Escribía Chesterton: “La única cuestión importante es que no se puede evitar de ningún modo la autoridad en la educación”. Eso, dicho de ese modo a cualquier ciudadano del siglo XXI, puede resultar escandaloso. Sin embargo, si lo pensamos a fondo, resulta una sentencia de un sentido común aplastante. 

Cuando se habla de autoridad, muchos piensan equivocadamente en el “autoritarismo”. Pero nos explica Jutta Burggraff: “El sustantivo auctoritas, derivado de auctor, viene del verbo augere, que significa ‘incrementar’ o ‘hacer crecer’. Autoridad es quien hace crecer, y no una pesada carga que inhibe el desarrollo”. Quien ejerce el autoritarismo, asfixia y reprime. Quien posee y ejerce la verdadera autoridad, en cambio, orienta, mueve, encauza, alienta… En pocas palabras, ayuda al desarrollo de la persona. 
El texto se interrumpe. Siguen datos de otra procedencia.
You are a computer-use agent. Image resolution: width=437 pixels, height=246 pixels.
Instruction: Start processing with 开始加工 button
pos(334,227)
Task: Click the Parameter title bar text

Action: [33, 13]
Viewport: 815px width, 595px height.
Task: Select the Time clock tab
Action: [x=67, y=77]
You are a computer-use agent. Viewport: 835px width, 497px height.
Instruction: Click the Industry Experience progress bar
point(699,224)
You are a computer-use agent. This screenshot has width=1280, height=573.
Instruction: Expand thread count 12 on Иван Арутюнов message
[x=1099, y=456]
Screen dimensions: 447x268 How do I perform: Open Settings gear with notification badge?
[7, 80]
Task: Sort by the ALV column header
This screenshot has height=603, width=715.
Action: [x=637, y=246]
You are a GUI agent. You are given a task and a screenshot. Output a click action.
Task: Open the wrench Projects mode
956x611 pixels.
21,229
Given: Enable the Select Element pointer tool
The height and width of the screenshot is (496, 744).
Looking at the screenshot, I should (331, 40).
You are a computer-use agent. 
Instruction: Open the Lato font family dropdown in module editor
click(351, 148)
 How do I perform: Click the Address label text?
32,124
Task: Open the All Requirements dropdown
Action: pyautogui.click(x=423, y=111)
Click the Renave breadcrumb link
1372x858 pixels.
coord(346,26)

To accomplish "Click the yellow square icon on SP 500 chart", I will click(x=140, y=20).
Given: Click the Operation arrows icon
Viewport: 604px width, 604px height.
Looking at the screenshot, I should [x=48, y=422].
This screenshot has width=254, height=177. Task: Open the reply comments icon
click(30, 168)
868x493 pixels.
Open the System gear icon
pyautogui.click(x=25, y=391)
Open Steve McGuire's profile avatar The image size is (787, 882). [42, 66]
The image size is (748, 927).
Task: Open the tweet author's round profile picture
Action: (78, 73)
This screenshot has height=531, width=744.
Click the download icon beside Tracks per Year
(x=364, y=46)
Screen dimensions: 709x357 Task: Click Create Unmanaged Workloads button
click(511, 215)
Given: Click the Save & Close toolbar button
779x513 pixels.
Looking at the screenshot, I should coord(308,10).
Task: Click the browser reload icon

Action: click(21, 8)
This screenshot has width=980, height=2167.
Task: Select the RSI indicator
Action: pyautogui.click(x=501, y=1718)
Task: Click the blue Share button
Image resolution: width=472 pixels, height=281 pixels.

Creo que hoy más que nunca debemos rehabilitar el término. Porque nos hemos situado en el extremo opuesto al autoritarismo: parece que las leyes de educación y las ideas políticamente correctas de las “nuevas pedagogías” pretendan imponer el “colegueo” entre profesores y alumnos. De ese modo, se despoja al profesor de su autoridad, intentando convertirle en “uno más”, en otro adolescente dentro del aula, y el alumno alcanza en la práctica una categoría superior a la de su maestro. Hoy en día, ser profesor y entrar en una clase de 3º de ESO con la intención de enseñar, equivale muchas veces a jugar en el Alcoyano y enfrentarse al Barça... ¡Claro que puedes ganar! Pero resulta un tanto difícil.

No hace muchos años, la palabra del profesor tenía un valor supremo. No me convence ese planteamiento, pues el profesor no siempre tiene razón. Pero de ahí a poner siempre en duda su palabra ateniéndonos tan sólo a que el niño es un ser supuestamente inocente, hay un gran trecho. Recordando mis tiempos de estudiante, aquellos en los que la “represión” en las aulas decimonónicas estaba al orden del día, sólo un profesor me pegó una vez durante mi escolarización. También recibí un bofetón en toda mi infancia y adolescencia de la mano de mi padre. Lo siento por los que padecieron traumas en su infancia: yo no sufrí ninguno. Y, visto con perspectiva y justicia, no sólo tenían razón sino que considero que todos los que participaron en mi educaron se contuvieron bastante al tratar conmigo. 

No pretendo hacer un alegato de los tiempos pasados, ni del castigo, ni del cachete, ni de la escuela pretendidamente opresora del siglo XIX, pues nunca he comulgado con ese estilo. Sólo considero que debemos rehabilitar la palabra “autoridad” y situarla en el lugar que le corresponde. No creo que sea nocivo, sino que considero beneficioso y necesario exigir ciertos comportamientos, actitudes y esfuerzos en su trabajo a los estudiantes. Y, sobre todo, poder hacerlo sin temer represalias. Para eso no hace falta ejercer ninguna violencia. 

Creo que debemos sacudirnos las ideas de las nuevas teorías pedagógicas y replantearnos qué es lo verdaderamente importante en la enseñanza. En ese sentido, creo que la clave para rehabilitar esa autoridad no puede ser otra que el conocimiento. Por tanto, suscribo la tesis principal del libro Contra la nueva educación de Alberto Royo: basar la enseñanza en el conocimiento y en el esfuerzo, y volver a prestigiar el mérito que les corresponde a los buenos estudiantes*. Porque, como explica Inger Enkvist (y creo que la mayoría de profesores de secundaria estaríamos de acuerdo), “si se despoja al docente de su estatus de alguien que conoce la materia que van a aprender los alumnos, ¿qué hace el docente en el aula? (…) En ese tipo de situación, los profesores no tienen ninguna autoridad para exigir un cierto tipo de conducta por parte de los alumnos” (Educación, guía para perplejos, ed. Encuentro pg. 18).

* Entiendo como buen estudiante a aquel que quiere aprender y se esfuerza por aprender, no necesariamente al que saca las mejores notas.